● Given information
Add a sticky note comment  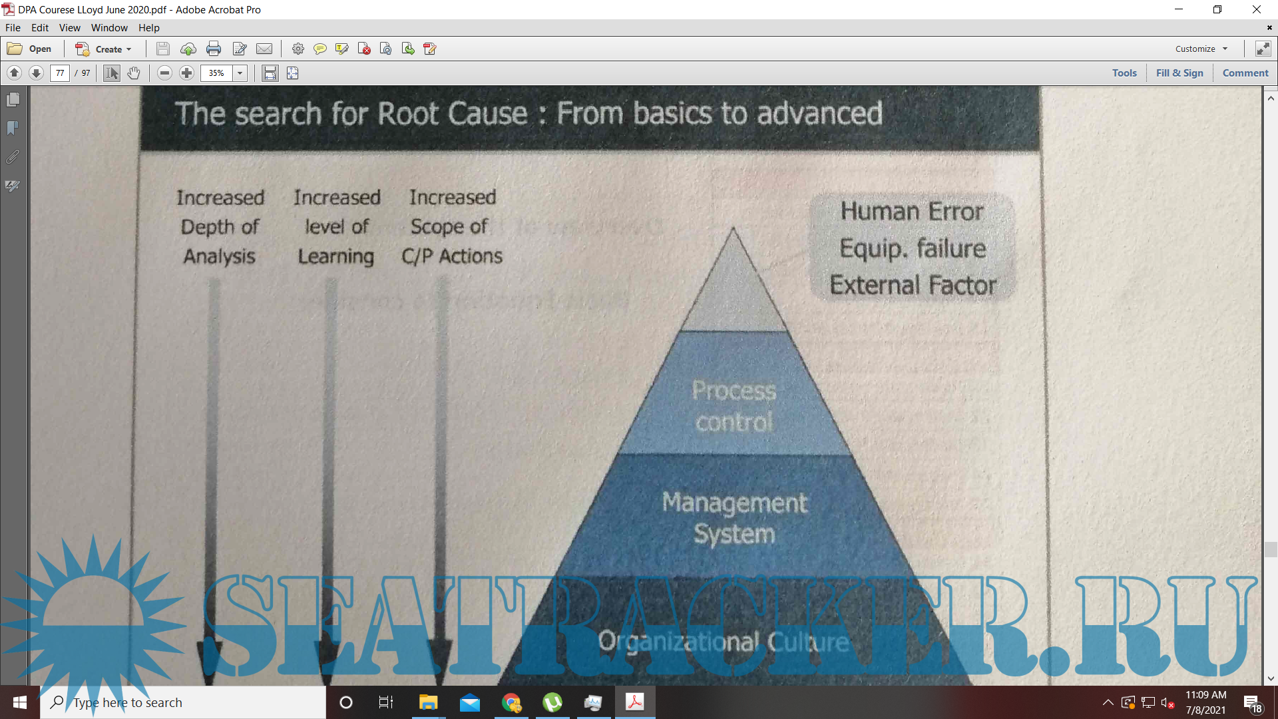(x=320, y=49)
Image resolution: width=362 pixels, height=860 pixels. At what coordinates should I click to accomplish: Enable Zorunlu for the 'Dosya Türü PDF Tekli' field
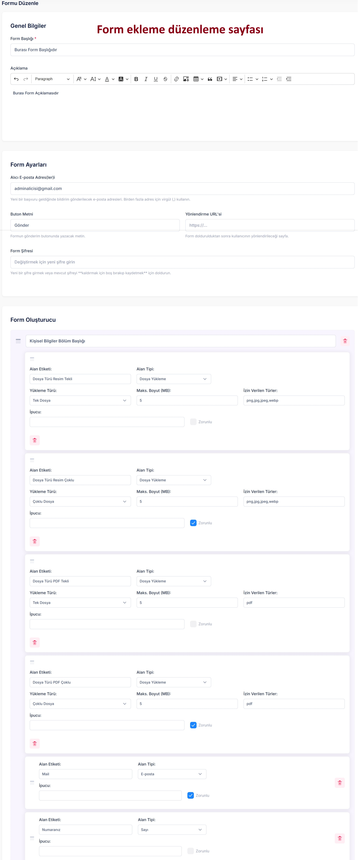(x=193, y=624)
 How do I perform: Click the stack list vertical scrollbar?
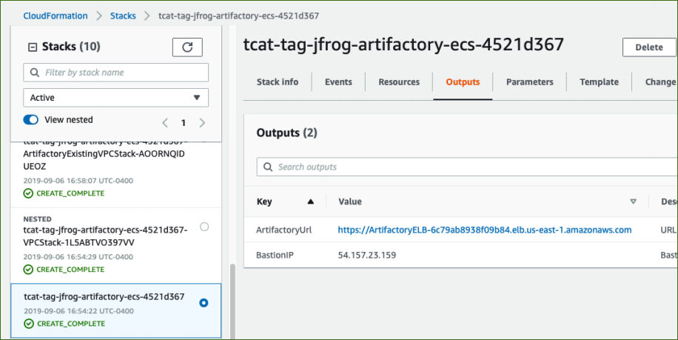click(233, 301)
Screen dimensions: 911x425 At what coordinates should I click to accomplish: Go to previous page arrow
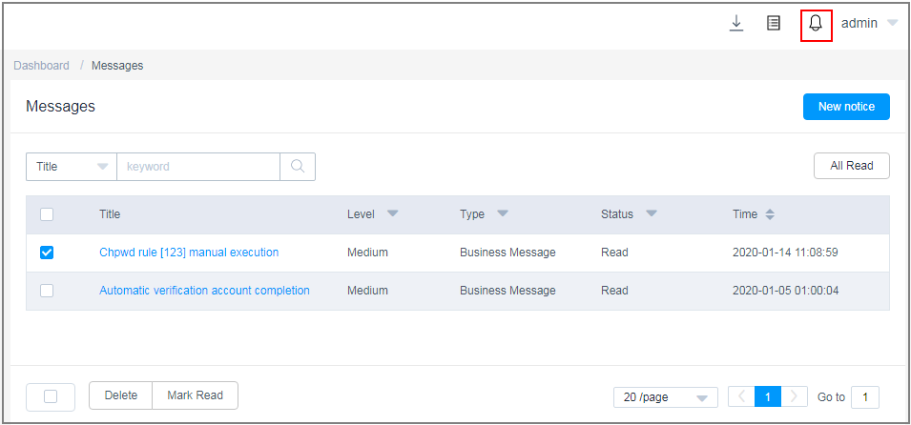point(741,397)
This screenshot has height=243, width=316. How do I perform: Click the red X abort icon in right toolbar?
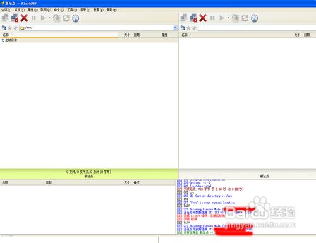(x=203, y=18)
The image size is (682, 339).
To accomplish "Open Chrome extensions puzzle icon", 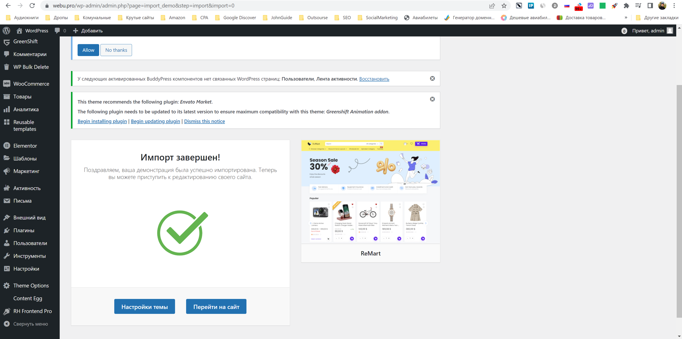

● To do
Reproduce the rows above, starting at the one containing "Image resolution: width=362" and ending with the last row, offsetting every coordinate in the answers by 20. Leave the pictures out.

● Problem solution
Image resolution: width=362 pixels, height=860 pixels. At what coordinates should I click to accomplish: Enable Zorunlu for the 'Dosya Türü PDF Tekli' field
(x=213, y=644)
 How do I perform: Click the stack list vertical scrollbar?
click(253, 321)
Screen dimensions: 911x425 At what coordinates should I click to accomplish: Go to previous page arrow
point(761,417)
This screenshot has height=243, width=316. How do I perform: Click the red X abort icon in right toolbar?
(x=223, y=38)
The image size is (682, 339).
To accomplish "Open Chrome extensions puzzle icon", 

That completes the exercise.